La fonte che più stimo su questo argomento - un avvocato che lavora nel settore bancario da più di trent’anni - ha promesso di pagarmi una cena da «Per Se», il ristorante più caro di New York, se il numero di banche che falliranno nel 2010 non supera le 140 che sono andate in malora l’anno scorso.
«Il settore delle piccole e medie banche è come una macchina senza freni che accelera verso il baratro», mi ha detto l’altro giorno nel suo ufficio con vista sulla Statua della Libertà. «A meno di un miracolo, non la si può fermare».
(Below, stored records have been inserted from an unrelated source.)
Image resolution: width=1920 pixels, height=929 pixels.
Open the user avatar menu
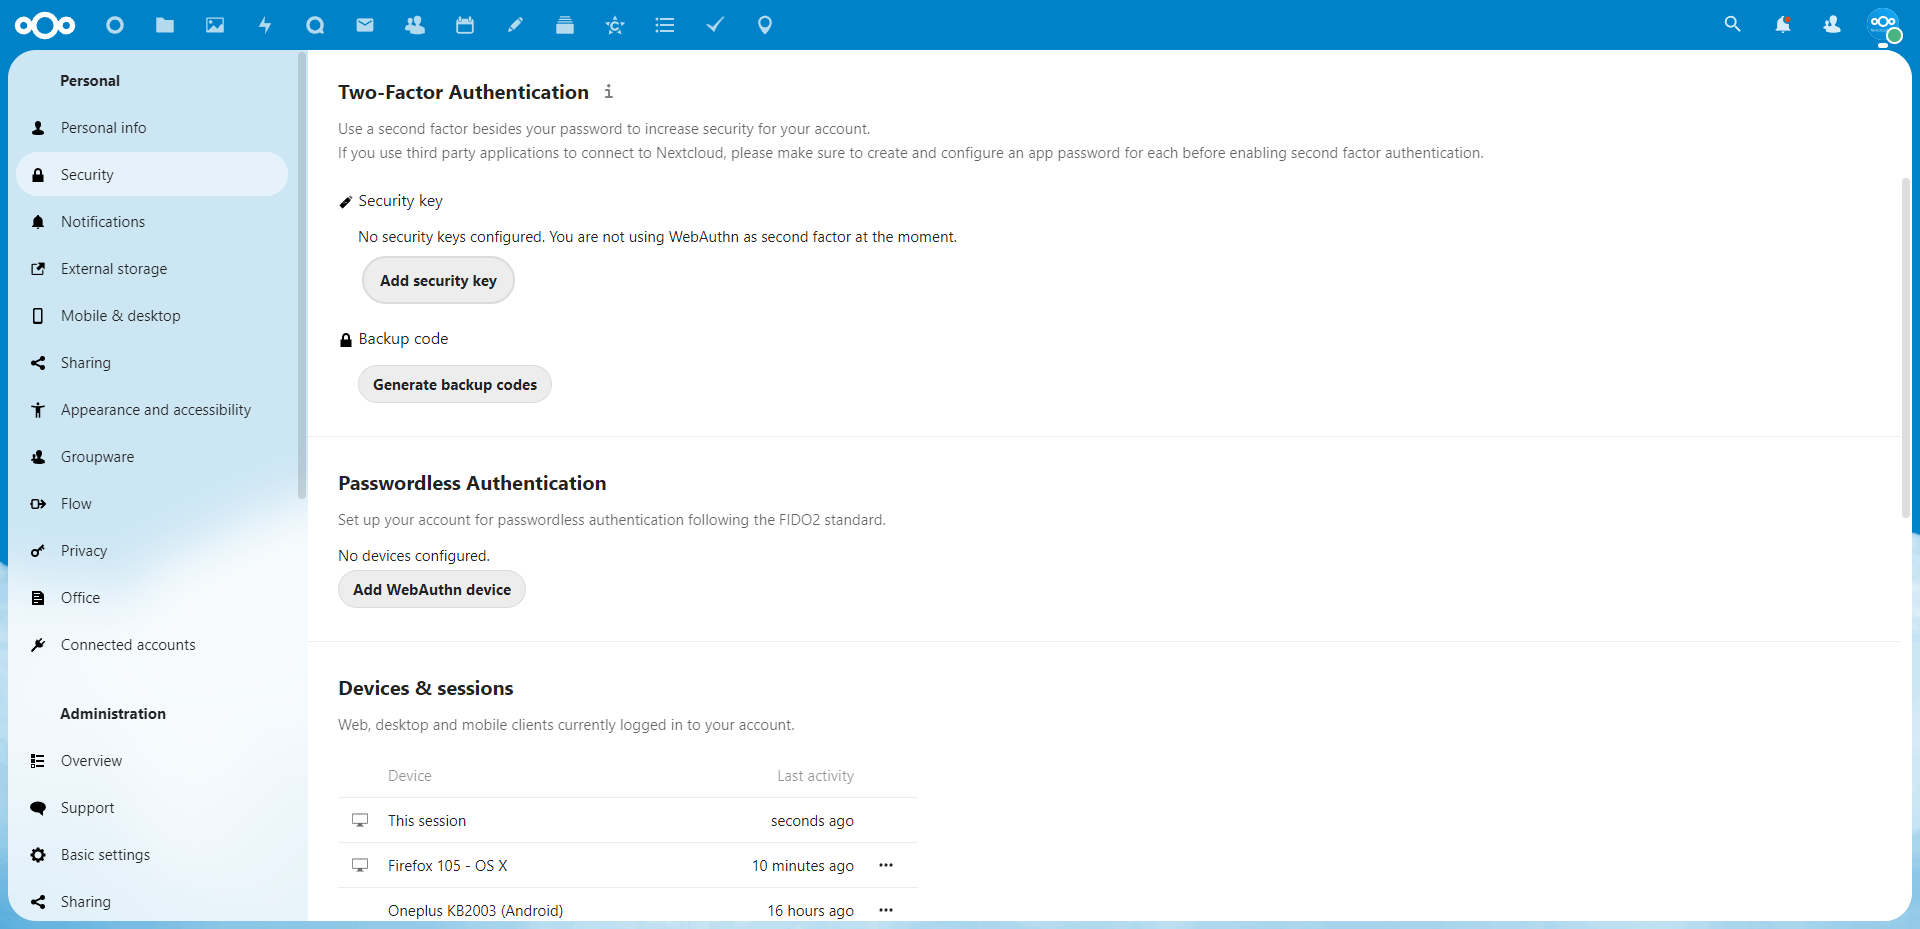tap(1884, 25)
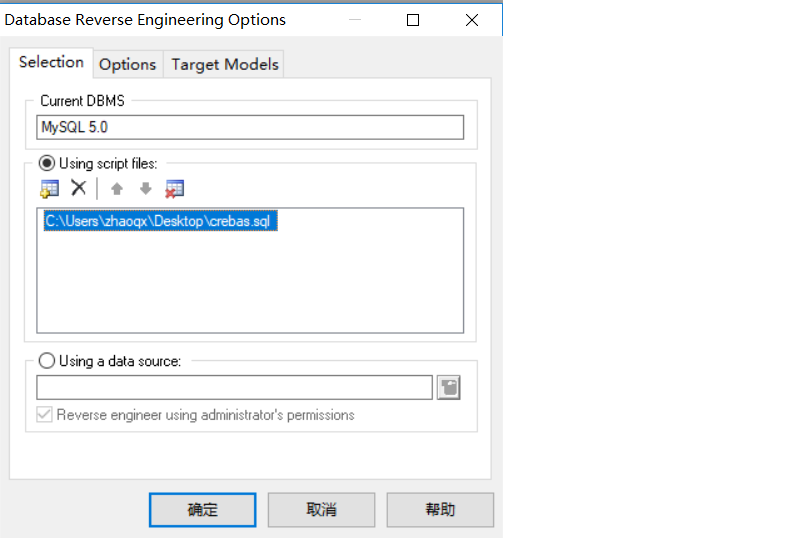Click the Add Files icon
Viewport: 808px width, 538px height.
tap(49, 189)
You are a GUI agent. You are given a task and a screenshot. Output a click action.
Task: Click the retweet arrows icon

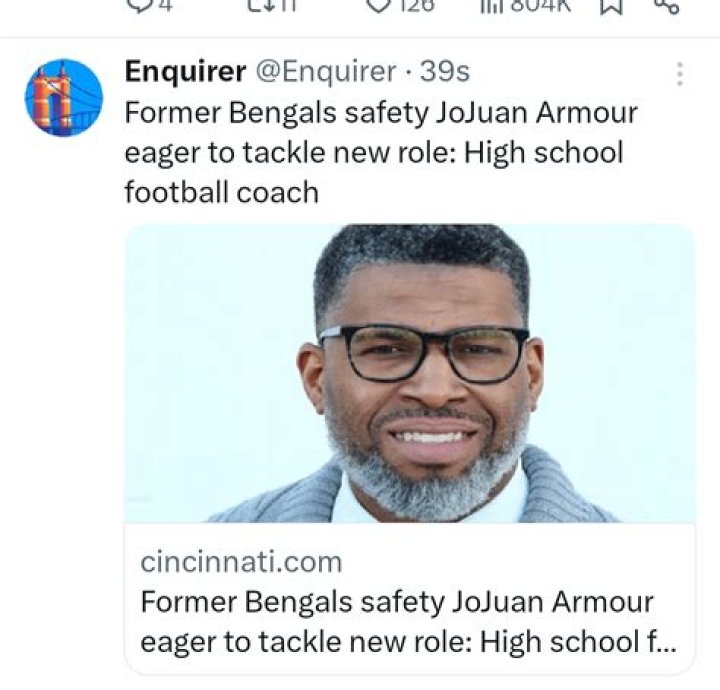(258, 5)
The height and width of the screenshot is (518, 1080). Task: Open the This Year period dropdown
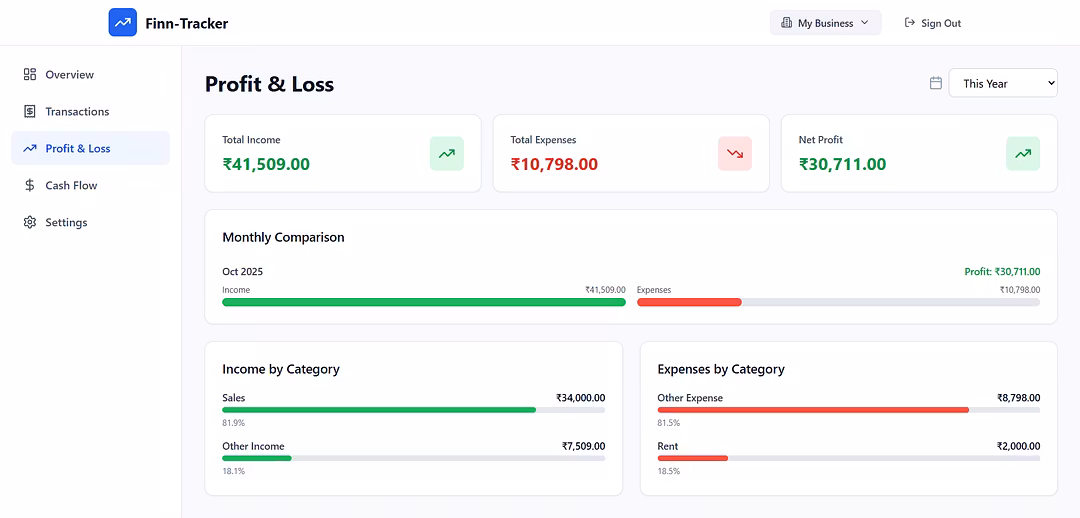point(1003,83)
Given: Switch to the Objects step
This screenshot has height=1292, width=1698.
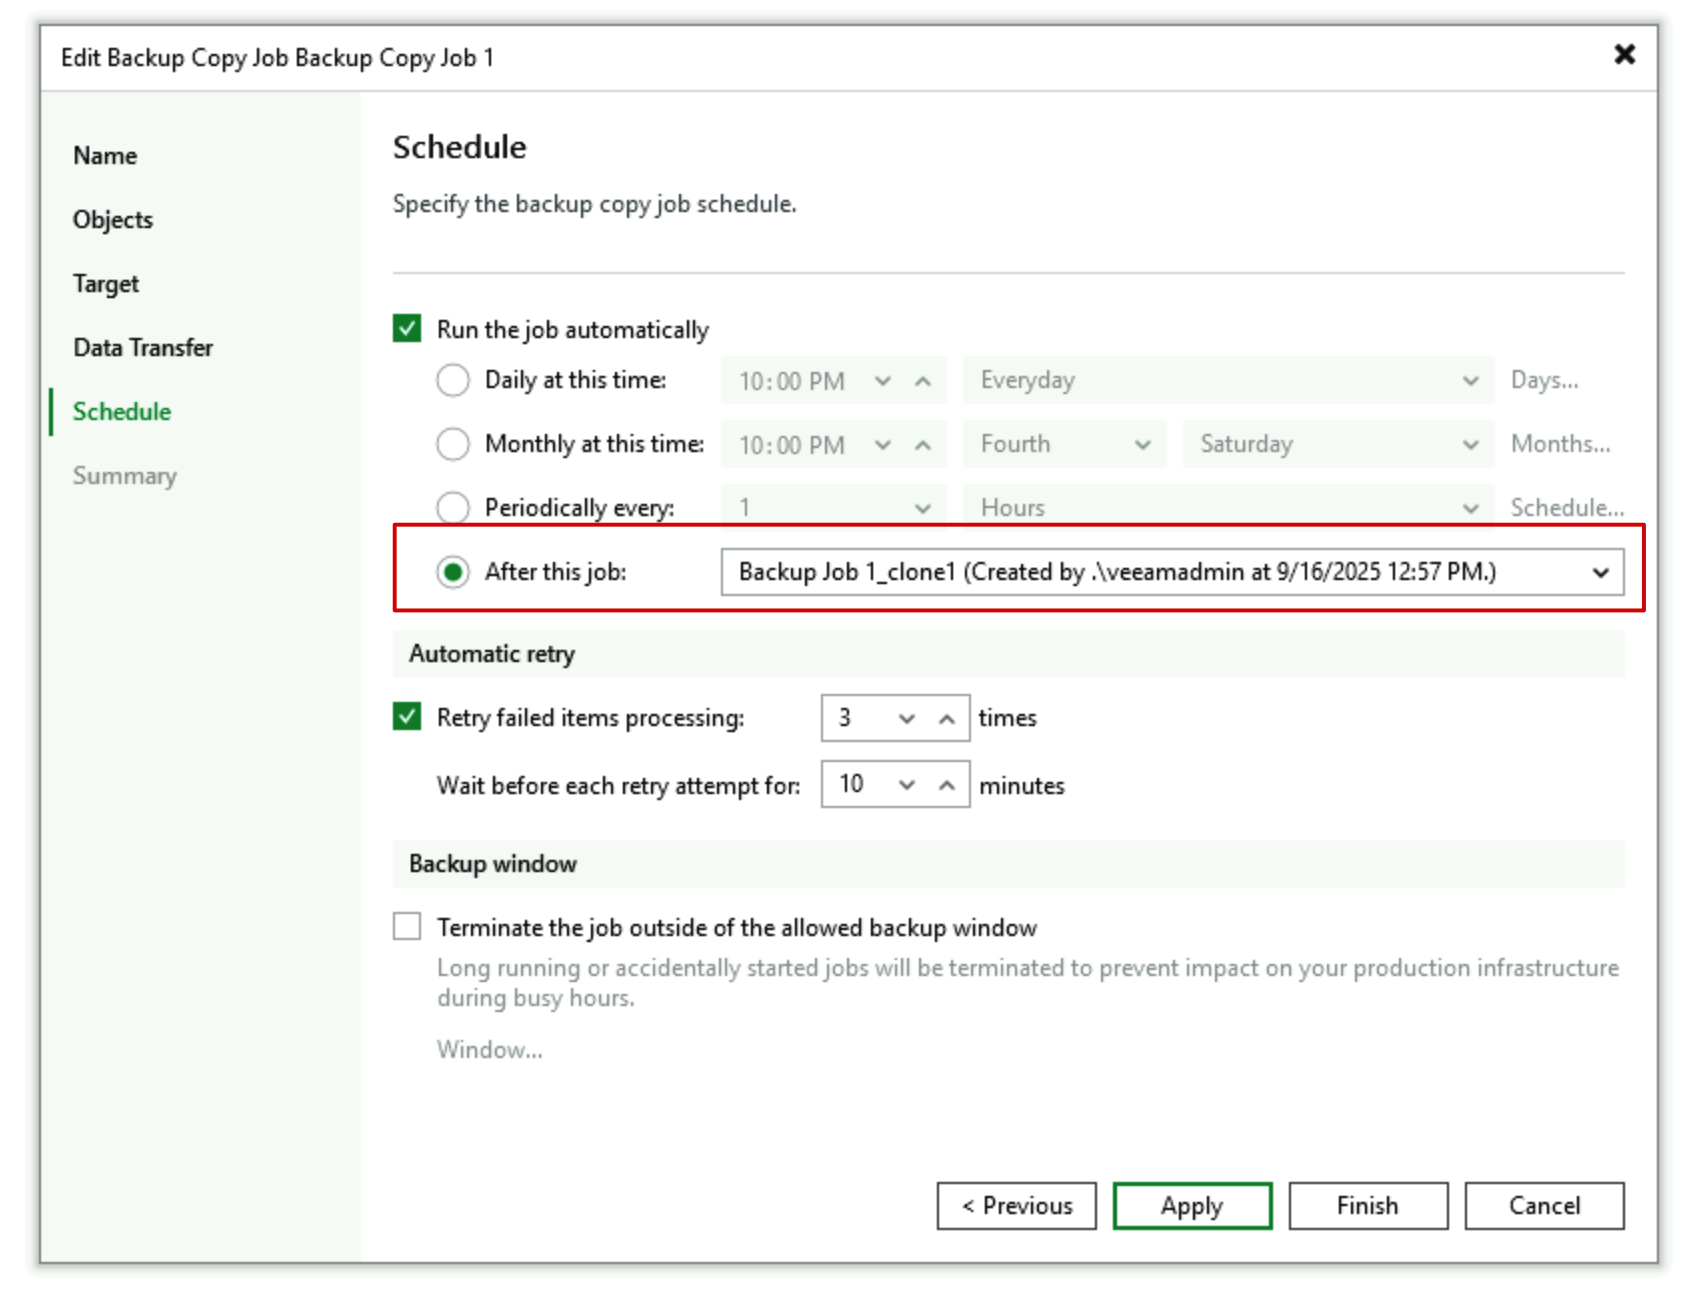Looking at the screenshot, I should click(113, 220).
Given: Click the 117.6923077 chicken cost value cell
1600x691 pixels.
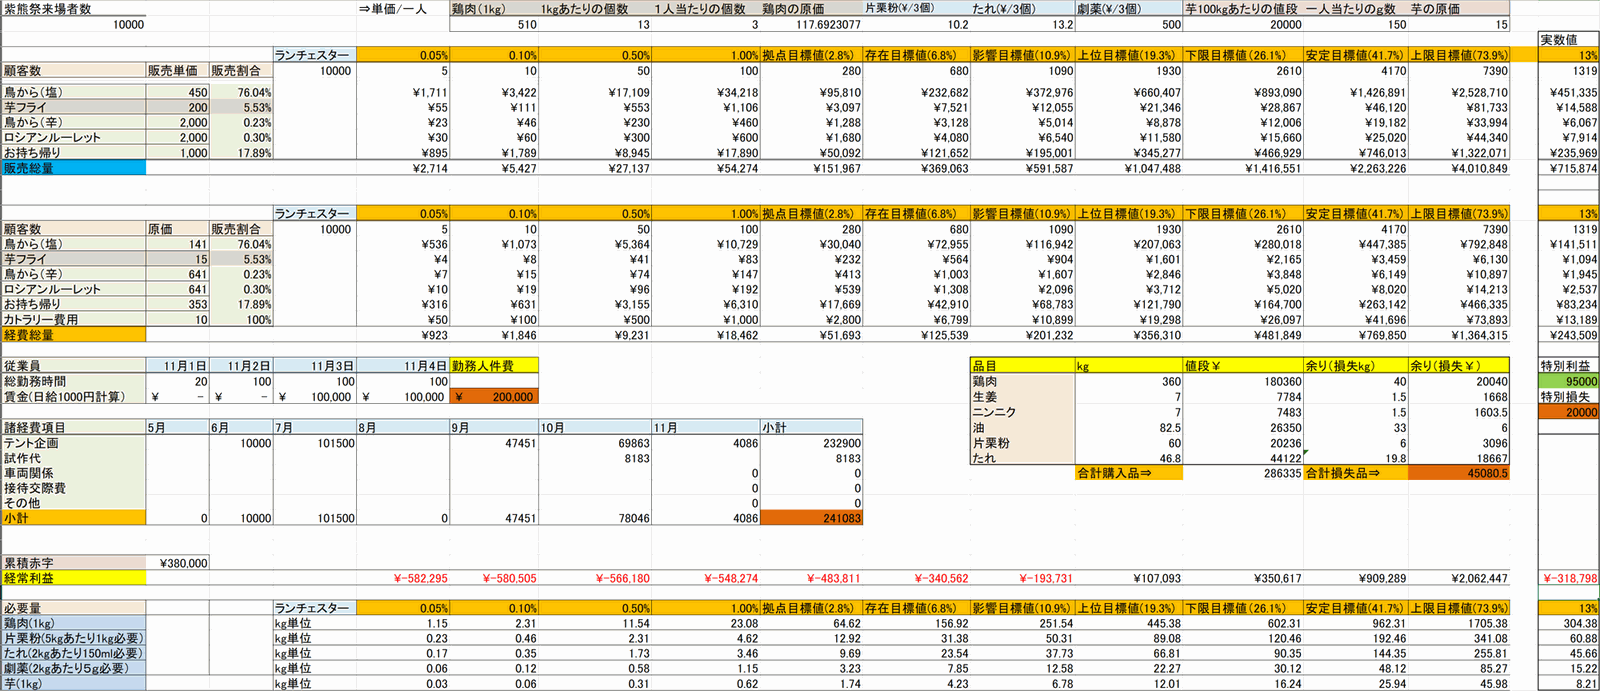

Forse ha esagerato un po’ per compiacere un giornalista in cerca di una citazione. Alcune banche, come per esempio la «Bank of Hawaii», stanno benissimo, in parte perché non hanno mai fatto prestiti o dato mutui a tassi altissimi al famigerato «subprime sector» - gente così povera da non avere i soldi per ripagare i prestiti. «Non ho mai capito come una banca potesse fare soldi a lungo termine con quel tipo di prestito», mi ha detto Allan Landon, il capo della Bank of Hawaii un po’ di mesi fa, una logica che non fa una grinza ma che è stata l’eccezione, non la regola, tra le banche americane.
La maggior parte delle istituzioni si è fatta sedurre dalle sirene del «fast buck», la chimera del fare tanti soldi velocemente attraverso prestiti al settore subprime e società locali senza grandi mezzi. In realtà, se si trattasse solo di vedere un centinaio di piccole banche andare in bancarotta, un’economia come quella Usa sarebbe in grado di assorbire il colpo senza soffrire più di tanto. Il problema è che questo è proprio il momento in cui lo Zio Sam ha bisogno di tutte le 7.000 banche per trascinare il Paese fuori dalla recessione.
Con Obama che lancia pacchetti stimolo da centinaia di miliardi di dollari, la banca centrale che tiene i tassi bassissimi e un settore imprenditoriale che dice di volere investire dopo anni di vacche magre, l’unica cosa che manca è un sistema bancario in buona salute per «passare» i soldi dal governo e la Federal Reserve a consumatori e imprese.
Non c’è bisogno d’essere nei box della Ferrari per sapere che nessun motore - né economico, né meccanico - può funzionare se la trasmissione è rotta.